The next example introduces minor conflicts by adding a second document and leaving out certain fields -- "b" and "g" only appear in the first document, and "d.u" only appears in the second document.

{"a": 1, 
 "b": 2, 
 "c": ["x", "y"], 
 "d": [{"e": 1, "f": 2}, {"e": 11, "f": 12}], 
 "g": {"h": 7}}
{"a": 1, 
 "c": ["x", "y"], 
 "d": [{"e": 1, "f": 2, "u":"ewe"}, {"e": 11, "f": 12}]}

The schema is simply the "union" of the two schemas. That's OK since each field is nullable.

root
 |-- a: integer (nullable = true)
 |-- b: integer (nullable = true)
 |-- c: array (nullable = true)
 |    |-- element: string (containsNull = false)
 |-- d: array (nullable = true)
 |    |-- element: struct (containsNull = false)
 |    |    |-- e: integer (nullable = true)
 |    |    |-- f: integer (nullable = true)
 |    |    |-- u: string (nullable = true)
 |-- g: struct (nullable = true)
 |    |-- h: integer (nullable = true)

The last example introduces more interesting conflicts. Field "a" is an integer in one document and a long in the other, "b" is an integer in one and an array in the other, "c" is an array in one and a scalar in the other, "d" is a document in one and an array of documents in the other, and g is a document in one and an array of integers in the other.

{"a": 1, 
 "b": 2, 
 "c": ["x", "y"], 
 "d": {"e": 1, "f": 2}, 
 "g": {"h": 7}}
{"a": 5000000000, 
 "b": "two", 
 "c": 12, 
 "d": [{"e": 1, "f": 2, "u":"ewe"}, {"e": 11, "f": 12}], 
 "g": [1, 2]}

Looking at the inferred schema, the treatment of "a" is quite simple, since an integer can be stored in a long. Every other conflict is dealt with by treating the field as a string.

root
 |-- a: long (nullable = true)
 |-- b: string (nullable = true)
 |-- c: string (nullable = true)
 |-- d: string (nullable = true)
 |-- g: string (nullable = true)

This "reversion" to strings has some interesting consequences. The fields can be used in a query, say in a SELECT clause, so you can obtain and manipulate the values. The values returned, however, are NOT strings. For example, if you SELECT g you will obtain a Row containing a single integer from the first document and a list of integers from the other. And, most importantly, you can't query sub-fields -- so you can't SELECT g.h or SELECT c[1], either of which would have been fine against the previous schema. I'm willing to accept this as a good set of compromises, and having NSMC's schema inference behave analogously seems entirely appropriate.
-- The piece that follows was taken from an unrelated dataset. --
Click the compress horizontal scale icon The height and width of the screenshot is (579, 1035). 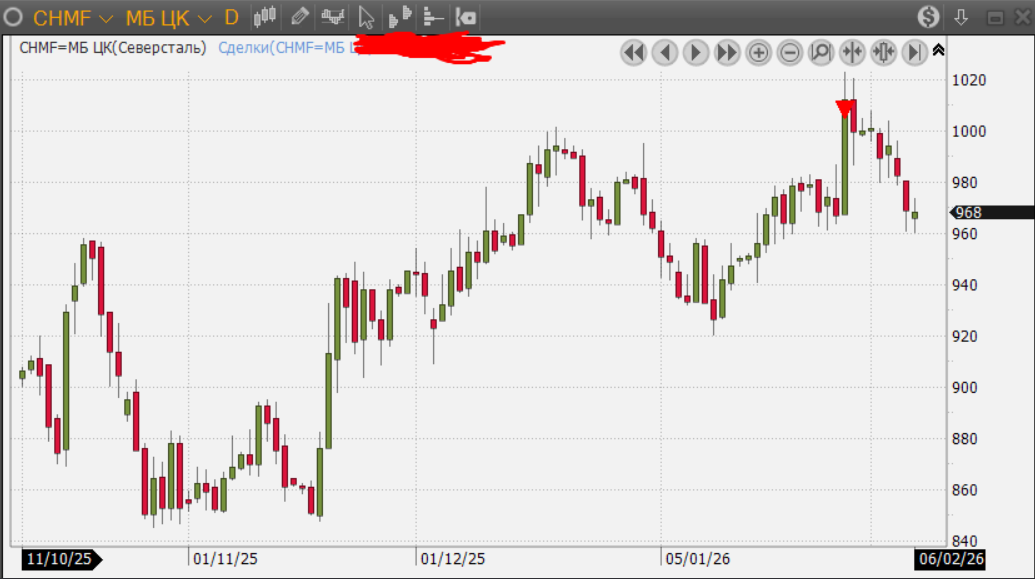pyautogui.click(x=852, y=52)
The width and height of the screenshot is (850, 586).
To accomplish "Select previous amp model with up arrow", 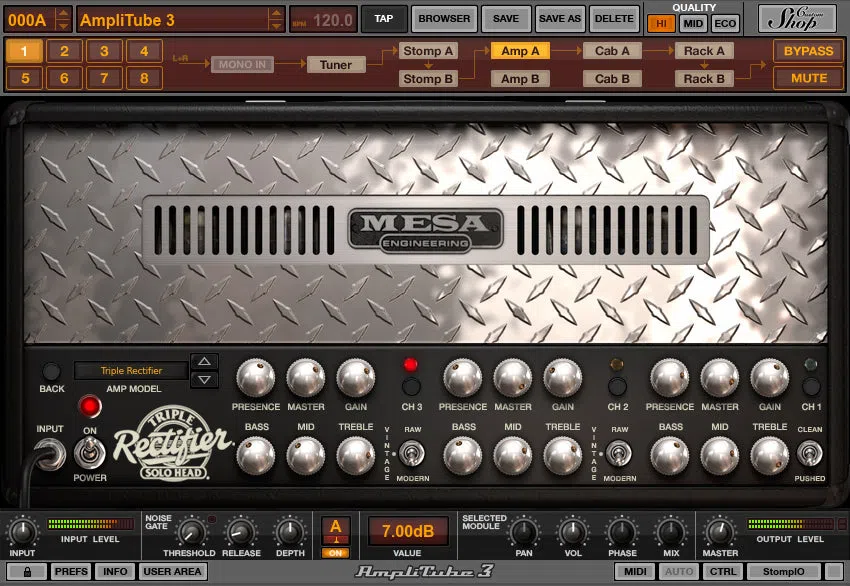I will pyautogui.click(x=204, y=362).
Integrating NSMC with Spark SQL

In two earlier posts I described how to integrate an external database engine with Spark SQL using the external data source API introduced in Spark 1.2.0. The first post described a simple and fairly naive integration approach where the external engine returned all the data in a table or collection, and Spark SQL took care of all filtering and projection. The second post showed how to push filtering and projection down to the external database engine. However, the second post also showed how the Spark SQL query compiler makes limited use of projection pushdown for queries against non-rectangular data. Furthermore, NSMC currently has no ability to push filtering out to MongoDB. As a result, I've opted for the simpler approach thus far. At some point it will make sense to revisit this decision in order to make the connector more efficient.

Schema Inference Issues

Spark SQL integration raised a number of design issues. Some of them may deserve their own posts in the future, but for now here's a summary of what the issues are and how I've resolved them (or, in many cases, found a "stop gap" solution).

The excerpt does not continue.